Ces deux solitaires commencent à s'apprivoiser.
Kay se livre.
Elle va avoir trente-trois ans. Autrichienne, elle a été mariée à un ambassadeur hongrois fortuné, le conte Larski qu'elle a quitté lui et leur fille pour un gigolo.
D'aventures en aventures, Kay s'est retrouvée sans ressources à New York, vivant de petits boulots et cohabitant à Manhattan ( chambre 3 ) avec Jessie, femme adultérine que son mari apprenant son infortune est venue rechercher, prenant les clés de l'appartement et mettant Kay à la rue.
François qui s'attache à la jeune femme, qu'il ne trouve ni belle ni séduisante, s'éprend d'elle et les confidences qu'elle lui fait suscitent sa jalousie.
Deuxième et dernière nuit à l'hôtel.
Ne pouvant se résoudre à quitter Kay, il l'installe chez lui... et à son tour se livre.
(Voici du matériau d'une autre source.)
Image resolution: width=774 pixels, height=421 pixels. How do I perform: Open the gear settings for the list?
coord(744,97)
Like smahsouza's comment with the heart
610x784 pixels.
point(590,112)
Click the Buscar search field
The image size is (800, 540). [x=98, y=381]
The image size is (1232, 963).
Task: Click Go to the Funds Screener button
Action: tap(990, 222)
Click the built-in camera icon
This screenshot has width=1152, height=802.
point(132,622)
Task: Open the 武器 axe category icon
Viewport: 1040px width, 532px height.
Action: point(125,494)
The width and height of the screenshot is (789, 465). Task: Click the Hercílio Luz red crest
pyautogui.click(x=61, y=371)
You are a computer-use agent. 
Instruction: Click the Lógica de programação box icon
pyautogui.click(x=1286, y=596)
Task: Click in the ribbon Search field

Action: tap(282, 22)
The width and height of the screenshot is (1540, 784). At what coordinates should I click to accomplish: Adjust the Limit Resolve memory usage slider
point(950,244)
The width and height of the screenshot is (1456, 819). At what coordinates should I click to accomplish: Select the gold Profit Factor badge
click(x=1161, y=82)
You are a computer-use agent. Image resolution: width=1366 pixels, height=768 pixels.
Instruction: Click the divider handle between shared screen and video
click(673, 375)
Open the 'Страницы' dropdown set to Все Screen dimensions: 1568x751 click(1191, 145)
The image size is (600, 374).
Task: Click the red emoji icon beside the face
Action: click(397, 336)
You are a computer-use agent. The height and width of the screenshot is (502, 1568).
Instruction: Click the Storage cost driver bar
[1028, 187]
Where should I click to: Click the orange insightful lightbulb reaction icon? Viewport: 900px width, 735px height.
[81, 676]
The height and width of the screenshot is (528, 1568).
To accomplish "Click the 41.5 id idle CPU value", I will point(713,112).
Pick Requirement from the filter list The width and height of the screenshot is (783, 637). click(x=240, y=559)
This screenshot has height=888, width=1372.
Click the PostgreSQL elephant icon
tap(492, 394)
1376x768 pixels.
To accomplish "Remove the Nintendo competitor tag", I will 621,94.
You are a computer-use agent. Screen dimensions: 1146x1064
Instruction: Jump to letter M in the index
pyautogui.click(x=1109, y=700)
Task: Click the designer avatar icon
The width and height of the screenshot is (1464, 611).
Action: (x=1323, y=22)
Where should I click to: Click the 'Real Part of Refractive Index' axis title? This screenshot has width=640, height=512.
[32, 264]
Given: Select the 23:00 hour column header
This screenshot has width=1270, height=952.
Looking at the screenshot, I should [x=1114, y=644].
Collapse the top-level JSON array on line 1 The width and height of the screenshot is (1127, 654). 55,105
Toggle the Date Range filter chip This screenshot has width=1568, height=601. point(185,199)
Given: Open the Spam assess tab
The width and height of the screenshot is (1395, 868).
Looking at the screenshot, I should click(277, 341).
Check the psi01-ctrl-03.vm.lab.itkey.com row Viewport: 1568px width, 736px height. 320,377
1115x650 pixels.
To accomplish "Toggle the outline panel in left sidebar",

Il va avoir quarante-huit ans.
Comédien célèbre en France, il a fui son pays après un scandale qui a fait de lui un cocu notoire, que sa femme comédienne plus célèbre encore que son mari, a plaqué pour un jeune comédien de vingt ans.
Il vit depuis six mois à New York, interprétant des rôles sans intérêt dans des pièces de théâtre qui ne restent jamais plus de deux ou trois semaines à l'affiche ou bien travaillant épisodiquement pour la radio.
Kay tombe amoureuse de François et essaie de le rendre heureux.
Mais lui doute... de lui, d'elle...
Sa jalousie à l'égard de sa maîtresse et de son passé le pousse à la violence.
Kay ne renonce pas.
François prend peu à peu confiance.
Mais un télégramme informe Kay que sa fille est gravement malade à Mexico.
Elle doit partir mais jure qu'elle lui reviendra.
François retrouve sa solitude... et ses doutes...

J'aime beaucoup en général les "romans durs" de Simenon.
Encore une fois, celui-là a fait mouche.
Ces déambulations dans les rues de New York, ce noctambulisme de ce que Souchon qualifierait "d'ultra-moderne solitude", se conjuguent parfaitement avec la psyché complexe, tortueuse... pour ne pas dire torturée de François.
Une errance urbaine que l'on suit pas à pas.
Une plongée psychologique dans deux âmes soeurs qui se cherchent... d'une réelle acuité.
Et s'il n'y a ni cadavre, ni assassin, il y a du suspense... celui dont seule la vie à la vraie recette.
L'emploi de la troisième personne du singulier permet au lecteur de suivre le narrateur qu'est François dans une espèce de non maîtrise des évènements qui renforce l'apparente impuissance du protagoniste à intervenir de manière efficiente sur le cours de sa vie tout en percevant la souffrance et les démons qui l'habitent.
Les deux derniers petits chapitres sont une vraie réussite romanesque.
Du très, très bon Simenon.

" À la longue, cette marche silencieuse dans la nuit prenait les allures solennelles d'une marche nuptiale et ils s'en rendaient si bien compte tous les deux qu'ils se serraient davantage l'un contre l'autre, non plus comme des amants, mais comme deux êtres qui auraient erré longtemps dans la solitude et qui auraient obtenu enfin la grâce inespérée d'un contact humain.
Ils n'étaient presque plus un homme et une femme. Ils étaient deux êtres, deux êtres qui avaient besoin l'un de l'autre."